L'avvio della carriera letteraria
A ventitré anni è già famoso grazie al primo romanzo Povera gente.
A creargli l'aureola di grande scrittore è il sostegno della critica letteraria ed in particolare quella dell'autorevole Vissaron Belinskij, un acceso radicale con orientamenti vagamente socialistoidi.
La stessa critica gli gira tuttavia le spalle alla pubblicazione della seconda opera Sosia. A predominare in questa non è tanto la denuncia sociale -verso cui puntava l'intelligentia- quanto la problematica psicologica dei personaggi, il loro conflitto interiore che li travolge con i propri turbamenti talora fino alla follia e alla morte.
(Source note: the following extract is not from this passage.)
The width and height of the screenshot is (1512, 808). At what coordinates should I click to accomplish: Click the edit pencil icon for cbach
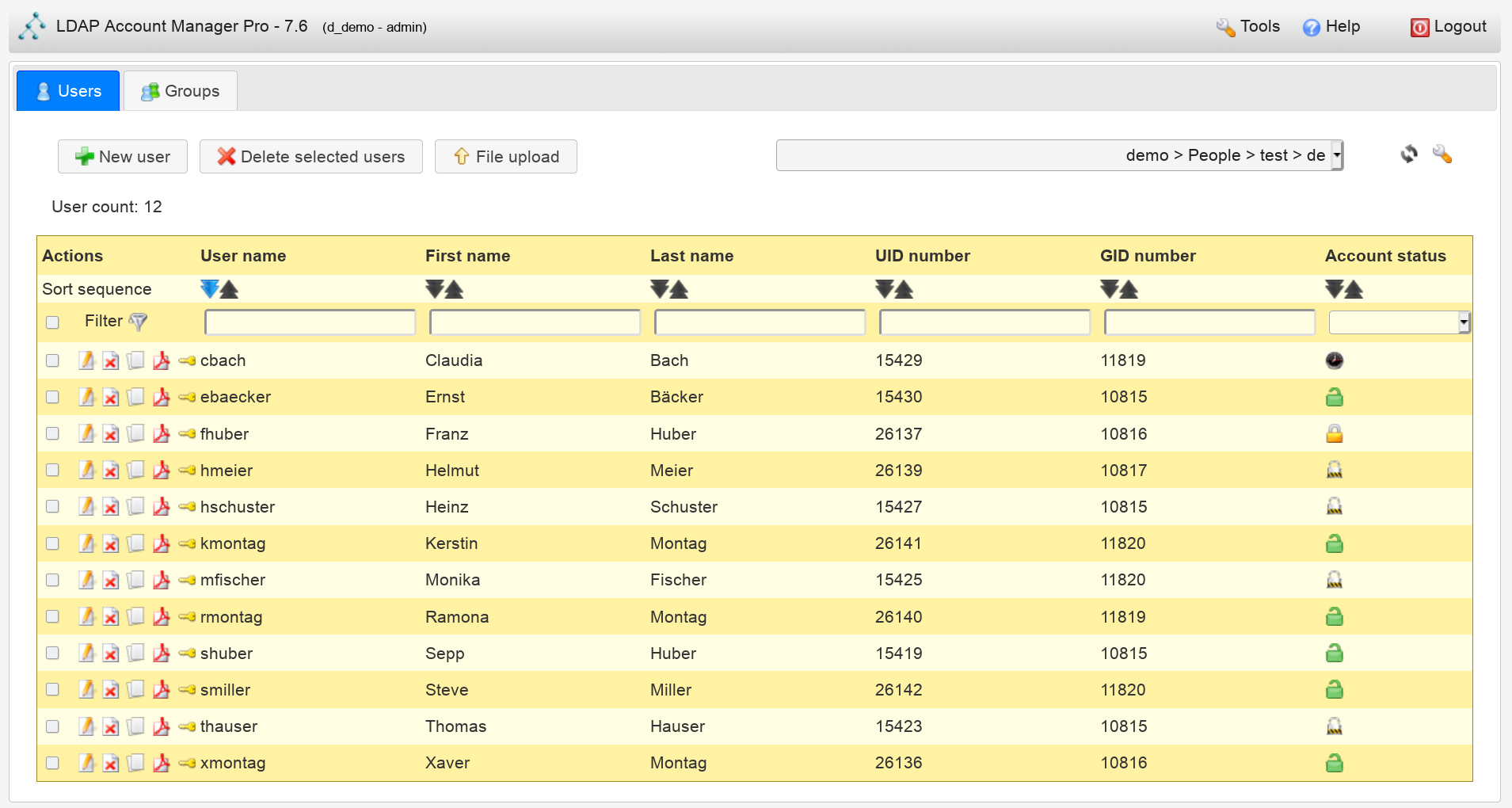tap(86, 360)
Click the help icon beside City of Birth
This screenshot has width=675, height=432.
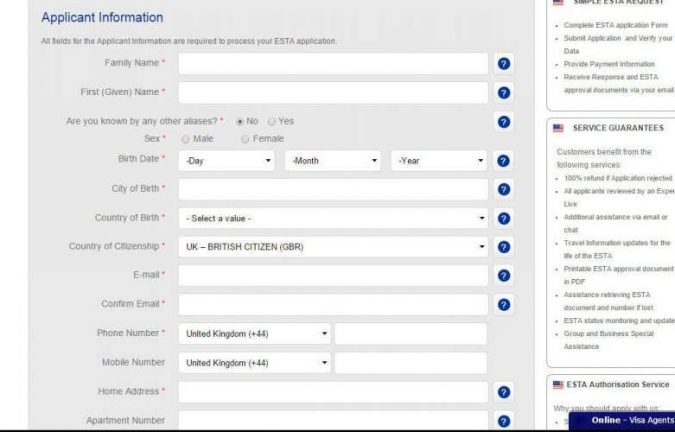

Durante l'agitato 1848 egli entra a far parte di gruppi politici giovanili il cui miraggio è di perseguire nella società russa l'armonia sociale e di rivendicare condizioni di vita migliori per tutto il pianeta.
In questo campo politico-culturale egli non assumerà mai posizioni rivoluzionarie ma ne condivide alcuni obiettivi:
--l'abolizione della servitù della gleba
--l'abolizione della censura, dell'oppressione e della povertà.
Nel clima di tensione di quel 1848 la polizia zarista decide di stringere la morsa su molti circoli intellettuali della captale e l'intero gruppo cui aderisce Dostoevskij viene arrestato e processato. L'esito è di 21 condanne alla fucilazione, fra cui è incluso lo stesso Dostoevskij.
Lo Zar commuta le condanne in lavori forzati nella lontana Siberia, ma la grazia viene comunicata agli interessati solamente quando si troveranno davanti al plotone di esecuzione.
Gli istanti passati in attesa dell'esecuzione Dostoevskij li trasfonderà nel romanzo l'Idiota.
In una lettera al fratello scrive: "La vita è dappertutto, la vita è in noi stessi e non fuori di noi. Accanto a me ci saranno sempre degli esseri umani: essere uomo fra gli uomini e restarlo sempre, in nessuna sventura avvilirsi o perdersi d'animo, ecco in che cosa consiste la vita, ecco il suo compito.
Ne ho preso coscienza ora.
Questa idea è entrata nella mia carne e nel mio sangue".